## EXERCISE REQUIREMENTS
How do the lines below between the ones holding "Reject all (494, 2557)" and "2026년 온라인 마케팅", inclusive, read? Give them again exactly, with no other lines.
*** THE DATA ***
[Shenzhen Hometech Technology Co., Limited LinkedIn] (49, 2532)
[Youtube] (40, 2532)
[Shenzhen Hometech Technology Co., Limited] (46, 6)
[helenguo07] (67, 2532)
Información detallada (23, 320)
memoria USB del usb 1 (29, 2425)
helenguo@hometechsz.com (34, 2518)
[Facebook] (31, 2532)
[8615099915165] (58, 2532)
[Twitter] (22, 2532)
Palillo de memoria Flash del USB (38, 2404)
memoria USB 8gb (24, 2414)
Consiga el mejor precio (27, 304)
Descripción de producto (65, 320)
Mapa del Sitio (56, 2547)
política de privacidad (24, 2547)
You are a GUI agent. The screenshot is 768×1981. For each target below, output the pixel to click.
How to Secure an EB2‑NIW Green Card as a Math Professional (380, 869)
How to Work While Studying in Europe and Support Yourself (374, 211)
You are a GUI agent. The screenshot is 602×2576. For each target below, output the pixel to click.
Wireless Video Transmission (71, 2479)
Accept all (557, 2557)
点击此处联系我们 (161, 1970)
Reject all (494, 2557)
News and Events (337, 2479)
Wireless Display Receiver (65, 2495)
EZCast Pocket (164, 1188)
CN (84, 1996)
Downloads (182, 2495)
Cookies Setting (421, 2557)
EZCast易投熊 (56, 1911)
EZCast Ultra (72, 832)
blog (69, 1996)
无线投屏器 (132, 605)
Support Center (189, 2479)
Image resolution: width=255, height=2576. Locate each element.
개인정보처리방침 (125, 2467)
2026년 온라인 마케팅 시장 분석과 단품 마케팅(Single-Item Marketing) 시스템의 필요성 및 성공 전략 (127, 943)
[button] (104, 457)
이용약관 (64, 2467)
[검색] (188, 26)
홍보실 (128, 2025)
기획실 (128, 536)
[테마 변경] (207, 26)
*** End of THE DATA ***
## WRITTEN ANSWER
Reject all (494, 2557)
News and Events (337, 2479)
Wireless Display Receiver (65, 2495)
EZCast Pocket (164, 1188)
CN (84, 1996)
Downloads (182, 2495)
Cookies Setting (421, 2557)
EZCast易投熊 (56, 1911)
EZCast Ultra (72, 832)
blog (69, 1996)
无线投屏器 (132, 605)
Support Center (189, 2479)
Image resolution: width=255, height=2576. Locate each element.
개인정보처리방침 (125, 2467)
2026년 온라인 마케팅 시장 분석과 단품 마케팅(Single-Item Marketing) 시스템의 필요성 및 성공 전략 (127, 943)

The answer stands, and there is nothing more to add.